| STATED PROBLEM |
Copy the rows below word for word, from the first line through the line that contains "Task: Click on", including that line.

| INPUT DATA |
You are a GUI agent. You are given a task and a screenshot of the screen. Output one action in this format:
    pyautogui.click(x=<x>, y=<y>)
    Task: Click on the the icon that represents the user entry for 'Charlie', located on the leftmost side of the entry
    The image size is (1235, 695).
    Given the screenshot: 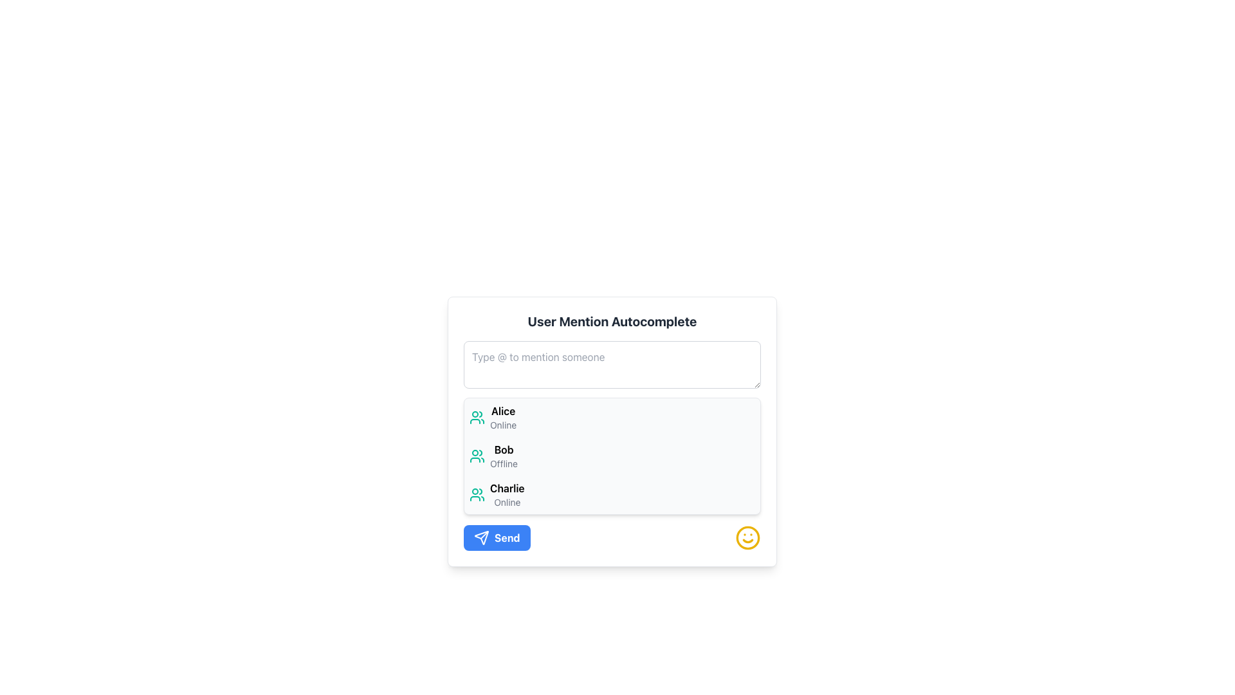 What is the action you would take?
    pyautogui.click(x=477, y=493)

| ANSWER |
You are a GUI agent. You are given a task and a screenshot of the screen. Output one action in this format:
    pyautogui.click(x=<x>, y=<y>)
    Task: Click on the the icon that represents the user entry for 'Charlie', located on the leftmost side of the entry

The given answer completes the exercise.